What is NASDAQ?
The second-largest stock exchange in the world is the Nasdaq. The Nasdaq has approximately 3,700 public businesses listed for trading, with a market capitalization of over $19 trillion—just shy of the $25.5 trillion listed market cap of the New York Stock Exchange (NYSE). The Nasdaq gained notoriety as the first entirely computerized market, and numerous top tech firms continue to favor it.
How NASDAQ Works
Historically, Stock exchanges are considered buildings where traders buy and sell their securities. Market participants would negotiate prices face-to-face on a physical trading floor where transactions would take place. However, the Nasdaq was drastically different when it was first established in 1971. There was no trading floor and no in-person trading; all transactions happened over a network of computer computers.
The NASDAQ’s past
The National Association of Securities Dealers founded the NASDAQ in New York City in 1971. Becoming the first stock exchange in the world to be run entirely electronically was the primary motivation for its inception. Although it initially prohibited computerized trading, it did offer automatic stock quotes. However, securities brokers disliked the function since it helped to reduce the bid-ask spread.
Most significant OTC trades soon moved to the NASDAQ from other exchanges. The NASDAQ was the first exchange to provide online trading in 1998. With a focus on leveraging technology in finance, NASDAQ Inc. keeps growing its operations beyond a stock exchange.
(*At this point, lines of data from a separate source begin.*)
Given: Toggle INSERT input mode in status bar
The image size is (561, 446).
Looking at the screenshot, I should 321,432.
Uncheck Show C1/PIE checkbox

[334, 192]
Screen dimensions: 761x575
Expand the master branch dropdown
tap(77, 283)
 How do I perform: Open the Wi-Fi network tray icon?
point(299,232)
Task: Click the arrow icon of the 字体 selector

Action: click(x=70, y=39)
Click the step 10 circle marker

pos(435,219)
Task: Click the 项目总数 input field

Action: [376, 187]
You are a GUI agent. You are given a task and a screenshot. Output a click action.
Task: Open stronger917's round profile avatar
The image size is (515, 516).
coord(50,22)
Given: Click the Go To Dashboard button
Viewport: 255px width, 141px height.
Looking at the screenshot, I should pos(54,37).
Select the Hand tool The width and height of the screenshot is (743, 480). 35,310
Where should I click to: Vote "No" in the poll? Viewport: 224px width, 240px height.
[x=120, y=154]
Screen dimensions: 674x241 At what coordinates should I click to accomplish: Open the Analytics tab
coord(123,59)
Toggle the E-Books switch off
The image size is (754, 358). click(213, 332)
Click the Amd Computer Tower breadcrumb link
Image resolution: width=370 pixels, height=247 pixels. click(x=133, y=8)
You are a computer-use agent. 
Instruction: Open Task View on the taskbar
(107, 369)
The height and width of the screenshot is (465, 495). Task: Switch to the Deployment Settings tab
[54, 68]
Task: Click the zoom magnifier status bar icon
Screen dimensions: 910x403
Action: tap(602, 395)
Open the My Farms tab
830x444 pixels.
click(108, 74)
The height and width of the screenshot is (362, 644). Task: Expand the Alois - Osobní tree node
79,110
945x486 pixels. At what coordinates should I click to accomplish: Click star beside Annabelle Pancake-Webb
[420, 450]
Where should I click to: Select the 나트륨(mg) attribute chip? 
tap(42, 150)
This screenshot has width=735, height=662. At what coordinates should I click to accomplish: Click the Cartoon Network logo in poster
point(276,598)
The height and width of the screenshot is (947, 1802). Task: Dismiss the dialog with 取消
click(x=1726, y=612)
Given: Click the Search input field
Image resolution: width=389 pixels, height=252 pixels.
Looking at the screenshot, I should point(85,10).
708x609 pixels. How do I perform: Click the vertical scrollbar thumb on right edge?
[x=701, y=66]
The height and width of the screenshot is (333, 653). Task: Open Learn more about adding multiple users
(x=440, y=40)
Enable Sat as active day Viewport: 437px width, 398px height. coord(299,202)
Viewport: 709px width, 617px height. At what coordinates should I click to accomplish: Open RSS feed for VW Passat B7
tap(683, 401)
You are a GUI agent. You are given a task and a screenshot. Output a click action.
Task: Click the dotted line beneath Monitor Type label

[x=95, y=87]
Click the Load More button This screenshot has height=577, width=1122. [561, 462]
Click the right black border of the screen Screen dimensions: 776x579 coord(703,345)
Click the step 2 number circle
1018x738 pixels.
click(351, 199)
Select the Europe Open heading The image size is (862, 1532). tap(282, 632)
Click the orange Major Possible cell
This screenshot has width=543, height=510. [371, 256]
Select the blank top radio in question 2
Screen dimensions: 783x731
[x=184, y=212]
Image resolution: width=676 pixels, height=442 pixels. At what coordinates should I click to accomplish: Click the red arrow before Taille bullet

The NASDAQ opens for trading at 9:30 am, just like the New York Stock Exchange. And 4:30 pm EST. Moreover, the NASDAQ provides pre-market (4:00–9:30 am) and post-market trading (4:00–8:00 pm).
The NASDAQ is renowned for listing equities from technological companies. Amazon, Alphabet (Google), Facebook, Microsoft, and Apple are well-known companies whose stocks are traded on the NASDAQ. A stock must meet particular finance, governance, and liquidity requirements to be listed on the NASDAQ.
How Does the NASDAQ Earn Money?
The NASDAQ offers several connected services that consumers must pay for. The customers range from huge tech businesses that pay various fees to be listed on the exchange to retail investors who pay transaction fees to buy and sell stocks. Corporate, information, market, and technology services comprise NASDAQ Inc.’s four primary business segments.
Corporate Services: Fees are collected from companies that desire to list on the NASDAQ.
Information services: Offers users a variety of market data and market research to help market participants stay informed.
Market Services: All transactions are subject to brokerage and clearance fees.
Services in the technology field that deal with governance, investor relations, and public relations.
Most securities exchanges now operate entirely electronically, and very few still maintain any physical trading floor. One of the less well-known effects of the Covid-19 outbreak has been the closure of the few physical trading floors still in operation.
But regardless of whether the buying and selling occur in real life or online, it is made possible through a network of investment companies known as market makers. When you opt to purchase shares of stock, these companies execute the trades you order by holding and exchanging the individual securities listed on any stock market. The company claims almost 2 billion shares, with a market value of nearly $12 trillion, trade on Nasdaq’s electronic exchange every day.